Eine regelmässige Meldepflicht könnte den offensichtlich hochmobilen
Beurteilten kaum davon abhalten. Darüber hinaus besitzt er auch keinen
Reisepass, der für die Dauer des Verfahrens beim Migrationsamt hinterlegt
werden könnte, wobei ihn das Fehlen eines solchen ohnehin nicht davon
abgehalten hat, zu reisen. Die Haft ist somit zur Sicherstellung des weiteren
Verfahrens notwendig.
2.4
Anhaltspunkte,
welche die Haft des Beurteilten als unverhältnismässig erscheinen lassen
würden, werden von diesem nicht vorgebracht und sind auch nicht ersichtlich,
zumal es sich bei ihm um einen jungen, gesunden Mann handelt und er anlässlich
seiner Befragung vom 12. August 2024 beim Migrationsamt auch zu Protokoll
gegeben hat, dass er zwar Herzprobleme habe, momentan aber nicht in ärztlicher
Behandlung sei und auch fliegen könne. Auch ist die Anordnung der
Vorbereitungshaft für die maximal mögliche Dauer von sieben Wochen (Art. 76a
Abs. 3 lit. a AIG) nicht zu beanstanden, da zunächst die Zuständigkeit des
Rückübernahmestaates (mutmasslich Deutschland, Holland, Belgien, Italien oder
Griechenland) zu prüfen ist und das Staatssekretariat für Migration (SEM)
anschliessend die Wegweisung verfügen muss. Das Migrationsamt ist jedoch
gehalten, auch im weiteren Fortgang des Verfahrens das Beschleunigungsgebot zu
wahren.
3.
Die
Vorbereitungshaft im Rahmen des Dublin-Verfahrens erweist sich nach dem
Gesagten als rechtmässig und angemessen. Für das vorliegende Verfahren werden
keine Kosten erhoben (§ 4 des Gesetzes über den Vollzug der Zwangsmassnahmen im
Ausländerrecht [SG 122.300]).
Demgemäss
erkennt der
Einzelrichter:
://: Die über A____ angeordnete
Vorbereitungshaft ist für sieben Wochen, das heisst vom 12. August 2024 bis zum
30.
September 2024, rechtmässig und angemessen.

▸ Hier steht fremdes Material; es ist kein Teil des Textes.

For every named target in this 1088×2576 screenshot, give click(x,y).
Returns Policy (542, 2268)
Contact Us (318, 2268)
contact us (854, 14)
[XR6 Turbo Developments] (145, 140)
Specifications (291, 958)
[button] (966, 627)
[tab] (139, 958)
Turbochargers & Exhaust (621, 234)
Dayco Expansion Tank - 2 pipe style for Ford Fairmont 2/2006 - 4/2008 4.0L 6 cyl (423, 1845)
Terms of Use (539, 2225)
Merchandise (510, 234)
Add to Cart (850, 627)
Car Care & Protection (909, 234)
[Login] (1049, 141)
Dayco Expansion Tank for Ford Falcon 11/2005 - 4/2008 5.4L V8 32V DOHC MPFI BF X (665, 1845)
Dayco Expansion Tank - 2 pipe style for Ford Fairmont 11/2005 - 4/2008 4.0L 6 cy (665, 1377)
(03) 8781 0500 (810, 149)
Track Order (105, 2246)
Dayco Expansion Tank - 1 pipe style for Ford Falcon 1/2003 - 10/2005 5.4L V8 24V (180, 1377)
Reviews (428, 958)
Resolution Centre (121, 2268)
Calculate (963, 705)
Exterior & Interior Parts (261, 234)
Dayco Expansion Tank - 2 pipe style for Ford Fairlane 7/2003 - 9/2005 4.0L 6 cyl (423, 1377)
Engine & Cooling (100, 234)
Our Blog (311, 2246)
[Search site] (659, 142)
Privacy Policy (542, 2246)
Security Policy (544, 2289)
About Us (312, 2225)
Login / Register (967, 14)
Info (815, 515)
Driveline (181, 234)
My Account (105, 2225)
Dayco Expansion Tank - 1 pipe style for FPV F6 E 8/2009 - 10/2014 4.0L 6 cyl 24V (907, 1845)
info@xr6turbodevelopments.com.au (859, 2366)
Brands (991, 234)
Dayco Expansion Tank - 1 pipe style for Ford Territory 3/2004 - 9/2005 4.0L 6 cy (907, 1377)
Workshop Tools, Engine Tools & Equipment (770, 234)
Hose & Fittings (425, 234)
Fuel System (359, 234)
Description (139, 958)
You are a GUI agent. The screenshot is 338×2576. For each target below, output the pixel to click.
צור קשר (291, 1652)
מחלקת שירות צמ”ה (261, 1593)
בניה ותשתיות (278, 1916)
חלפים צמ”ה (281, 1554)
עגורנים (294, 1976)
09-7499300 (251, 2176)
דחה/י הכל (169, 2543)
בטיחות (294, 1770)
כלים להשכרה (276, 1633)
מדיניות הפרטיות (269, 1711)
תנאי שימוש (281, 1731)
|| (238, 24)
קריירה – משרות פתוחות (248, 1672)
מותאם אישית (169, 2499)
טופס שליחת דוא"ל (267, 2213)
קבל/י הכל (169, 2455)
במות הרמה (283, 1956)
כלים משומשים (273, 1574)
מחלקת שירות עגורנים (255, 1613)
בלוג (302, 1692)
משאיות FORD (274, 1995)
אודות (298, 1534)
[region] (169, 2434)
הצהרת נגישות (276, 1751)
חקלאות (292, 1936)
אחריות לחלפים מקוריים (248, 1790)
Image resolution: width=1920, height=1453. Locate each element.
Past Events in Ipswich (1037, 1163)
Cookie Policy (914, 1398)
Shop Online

Es werden keine Kosten erhoben.
Der Entscheid ist A____ in einer für ihn
verständlichen Sprache durch das Migrationsamt zu eröffnen.
Mitteilung an:
-
Beurteilter
-
Migrationsamt Basel-Stadt
-
Staatssekretariat für Migration (SEM)
VERWALTUNGSGERICHT BASEL-STADT
Der Einzelrichter für Zwangsmassnahmen im
Ausländerrecht
Dr. Beat Jucker
Rechtsmittelbelehrung
Gegen diesen
Entscheid kann unter den Voraussetzungen von Art. 82 ff. des
Bundesgerichtsgesetzes (BGG) innert 30 Tagen Beschwerde in
öffentlich-rechtlichen Angelegenheiten erhoben werden. Die
Beschwerdeschrift ist fristgerecht dem
Bundesgericht, 1000 Lausanne 14, einzureichen. Diese ist mit einem
Antrag und einer Begründung zu versehen. Die Beschwerde hat keine aufschiebende
Wirkung.
Der inhaftierte
Ausländer kann jederzeit ein Haftentlassungsgesuch einreichen beim
Verwaltungsgericht Basel-Stadt, Bäumleingasse 1, 4051 Basel.